Land, North Carolina, Oral History, Paternal Kin

Uncle Lucian’s house.

My grandmother has been gone more than 13 years, and there are still days that I think, “Gahh! Mother Dear would be so tickled to hear this!” Yesterday was one of them.

After my Carter collateral kin post last week, my cousin C.J. posted the photos of the Carter brothers on her Facebook page. (Her great-grandfather was Milford Carter Sr.) Her grandfather’s first cousin D.C. responded, mentioning that he is a son of Johnnie Carter. I pounced. After a couple of email exchanges last week, I called D.C. yesterday. I clarified for him who my grandmother was and what her relationship was to Lucian Henderson. Not only did D.C. know who Uncle Lucian and Aunt Susie were, he was born in their house! Presumably the Carters moved in after Lucian’s death in 1934, but Johnnie and his wife Atha cared for both Lucian and Susie in their declining years. Susie died around 1940, and four years later the family sold the house and moved a few miles southeast to Clinton. The house eventually burned down, but was rebuilt in the same spot in essentially the same form. My grandmother had loved visiting her great-uncle Lucian’s house, and her warm memories of her time there inspired the name of this blog.

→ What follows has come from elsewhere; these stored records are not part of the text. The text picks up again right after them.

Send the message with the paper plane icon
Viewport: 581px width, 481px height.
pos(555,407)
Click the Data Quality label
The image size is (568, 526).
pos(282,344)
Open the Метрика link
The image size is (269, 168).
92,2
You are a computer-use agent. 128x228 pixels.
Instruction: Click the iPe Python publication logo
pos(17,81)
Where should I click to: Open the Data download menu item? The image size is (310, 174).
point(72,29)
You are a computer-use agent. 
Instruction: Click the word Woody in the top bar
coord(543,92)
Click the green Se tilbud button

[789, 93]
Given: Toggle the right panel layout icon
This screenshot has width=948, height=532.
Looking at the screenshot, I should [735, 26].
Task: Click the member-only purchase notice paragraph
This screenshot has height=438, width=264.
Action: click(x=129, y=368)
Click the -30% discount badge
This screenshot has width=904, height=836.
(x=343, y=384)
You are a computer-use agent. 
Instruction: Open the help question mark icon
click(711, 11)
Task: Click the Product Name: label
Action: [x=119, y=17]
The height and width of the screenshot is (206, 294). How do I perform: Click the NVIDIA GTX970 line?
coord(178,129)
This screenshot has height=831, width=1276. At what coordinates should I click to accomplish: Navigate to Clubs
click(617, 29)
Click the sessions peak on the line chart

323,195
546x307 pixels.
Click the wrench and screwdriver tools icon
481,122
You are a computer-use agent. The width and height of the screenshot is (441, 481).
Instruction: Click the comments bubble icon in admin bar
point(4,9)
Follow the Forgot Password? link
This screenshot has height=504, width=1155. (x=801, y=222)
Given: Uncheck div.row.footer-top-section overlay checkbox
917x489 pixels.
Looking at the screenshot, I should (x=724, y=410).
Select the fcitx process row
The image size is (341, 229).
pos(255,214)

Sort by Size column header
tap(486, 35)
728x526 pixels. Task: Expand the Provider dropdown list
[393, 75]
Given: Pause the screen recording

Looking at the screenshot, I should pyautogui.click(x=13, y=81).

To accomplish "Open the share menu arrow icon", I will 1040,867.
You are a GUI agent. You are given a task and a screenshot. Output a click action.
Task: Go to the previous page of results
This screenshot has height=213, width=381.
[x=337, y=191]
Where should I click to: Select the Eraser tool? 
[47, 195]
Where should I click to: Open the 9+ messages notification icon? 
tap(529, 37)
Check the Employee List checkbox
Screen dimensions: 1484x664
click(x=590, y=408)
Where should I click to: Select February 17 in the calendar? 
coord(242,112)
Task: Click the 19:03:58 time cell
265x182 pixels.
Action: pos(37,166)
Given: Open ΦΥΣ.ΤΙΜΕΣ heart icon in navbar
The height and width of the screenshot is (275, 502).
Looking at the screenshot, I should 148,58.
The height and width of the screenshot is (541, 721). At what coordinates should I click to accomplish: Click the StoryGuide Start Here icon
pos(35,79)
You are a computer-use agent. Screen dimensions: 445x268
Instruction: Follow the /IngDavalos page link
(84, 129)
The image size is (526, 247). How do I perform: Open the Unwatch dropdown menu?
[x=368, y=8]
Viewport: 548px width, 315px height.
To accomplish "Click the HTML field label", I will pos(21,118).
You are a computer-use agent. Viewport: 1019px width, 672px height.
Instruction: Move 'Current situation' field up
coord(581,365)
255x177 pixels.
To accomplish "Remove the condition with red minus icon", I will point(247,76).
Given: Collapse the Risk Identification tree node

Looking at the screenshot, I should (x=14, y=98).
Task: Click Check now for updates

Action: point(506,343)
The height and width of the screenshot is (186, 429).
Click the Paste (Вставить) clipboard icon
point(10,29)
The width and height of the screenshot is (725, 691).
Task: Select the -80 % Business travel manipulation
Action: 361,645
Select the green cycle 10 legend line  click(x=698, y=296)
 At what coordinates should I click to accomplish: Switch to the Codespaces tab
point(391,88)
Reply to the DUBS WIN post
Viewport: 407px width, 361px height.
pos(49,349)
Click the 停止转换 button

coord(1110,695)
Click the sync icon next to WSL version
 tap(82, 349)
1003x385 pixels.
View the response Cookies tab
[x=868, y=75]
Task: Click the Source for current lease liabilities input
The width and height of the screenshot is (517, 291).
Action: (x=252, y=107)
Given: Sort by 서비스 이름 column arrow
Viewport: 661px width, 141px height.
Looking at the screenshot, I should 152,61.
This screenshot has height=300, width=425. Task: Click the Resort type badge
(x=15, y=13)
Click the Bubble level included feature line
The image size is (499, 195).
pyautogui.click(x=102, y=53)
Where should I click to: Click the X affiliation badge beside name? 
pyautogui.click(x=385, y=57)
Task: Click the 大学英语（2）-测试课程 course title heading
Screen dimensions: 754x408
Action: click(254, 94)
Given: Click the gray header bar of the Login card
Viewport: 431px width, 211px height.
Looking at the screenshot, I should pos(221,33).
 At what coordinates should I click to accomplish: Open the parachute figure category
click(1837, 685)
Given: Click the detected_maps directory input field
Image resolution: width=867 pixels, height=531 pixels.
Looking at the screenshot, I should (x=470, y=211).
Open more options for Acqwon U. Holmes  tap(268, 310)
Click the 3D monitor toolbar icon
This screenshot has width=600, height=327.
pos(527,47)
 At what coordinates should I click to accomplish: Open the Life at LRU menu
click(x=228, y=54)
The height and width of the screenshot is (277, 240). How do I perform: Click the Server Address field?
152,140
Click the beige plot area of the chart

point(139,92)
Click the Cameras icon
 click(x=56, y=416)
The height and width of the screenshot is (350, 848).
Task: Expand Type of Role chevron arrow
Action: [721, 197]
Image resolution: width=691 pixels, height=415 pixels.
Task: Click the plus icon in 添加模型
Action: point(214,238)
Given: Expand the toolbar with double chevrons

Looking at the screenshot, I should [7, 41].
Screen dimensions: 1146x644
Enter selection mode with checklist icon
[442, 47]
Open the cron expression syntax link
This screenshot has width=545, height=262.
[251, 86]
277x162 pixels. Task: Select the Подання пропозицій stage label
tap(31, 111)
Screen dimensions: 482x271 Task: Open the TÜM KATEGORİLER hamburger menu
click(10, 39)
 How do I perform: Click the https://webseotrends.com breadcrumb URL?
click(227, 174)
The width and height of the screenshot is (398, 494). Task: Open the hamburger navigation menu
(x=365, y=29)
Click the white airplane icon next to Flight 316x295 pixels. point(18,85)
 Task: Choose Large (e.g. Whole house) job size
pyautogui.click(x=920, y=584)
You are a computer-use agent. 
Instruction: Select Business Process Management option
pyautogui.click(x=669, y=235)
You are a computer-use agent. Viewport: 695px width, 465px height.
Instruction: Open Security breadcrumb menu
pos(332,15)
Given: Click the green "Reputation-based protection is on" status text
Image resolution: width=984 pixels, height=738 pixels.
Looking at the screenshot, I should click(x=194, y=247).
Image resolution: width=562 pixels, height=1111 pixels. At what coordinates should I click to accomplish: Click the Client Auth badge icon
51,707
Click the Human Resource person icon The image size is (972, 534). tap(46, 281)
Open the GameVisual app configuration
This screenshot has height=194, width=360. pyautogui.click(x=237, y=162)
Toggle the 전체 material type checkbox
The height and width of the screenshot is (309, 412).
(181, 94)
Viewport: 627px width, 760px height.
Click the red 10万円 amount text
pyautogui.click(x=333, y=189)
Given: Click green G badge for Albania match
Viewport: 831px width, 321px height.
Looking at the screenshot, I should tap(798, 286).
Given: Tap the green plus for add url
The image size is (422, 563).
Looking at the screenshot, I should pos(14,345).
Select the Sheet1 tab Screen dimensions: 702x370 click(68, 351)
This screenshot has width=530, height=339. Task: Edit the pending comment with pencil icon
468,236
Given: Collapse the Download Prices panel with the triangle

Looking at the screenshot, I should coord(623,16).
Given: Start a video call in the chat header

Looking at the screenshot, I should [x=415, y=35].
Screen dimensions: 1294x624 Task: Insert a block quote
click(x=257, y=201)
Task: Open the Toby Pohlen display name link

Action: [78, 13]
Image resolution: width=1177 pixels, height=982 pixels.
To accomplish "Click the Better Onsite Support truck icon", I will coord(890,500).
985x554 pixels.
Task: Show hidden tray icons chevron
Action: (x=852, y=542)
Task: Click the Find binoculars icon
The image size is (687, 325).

Several years ago, the late Mae Brewington Marks of Dudley sent me a photo of a house near the intersection of Sleepy Creek Road and Emmaus Church Road that she believed to have been Lucian Henderson’s. (Where is that picture???) She was right. I’d been a little skeptical because it looks too new to have been Lucian and Susie Henderson’s home. D.C.’s explanation and confirmation made my day.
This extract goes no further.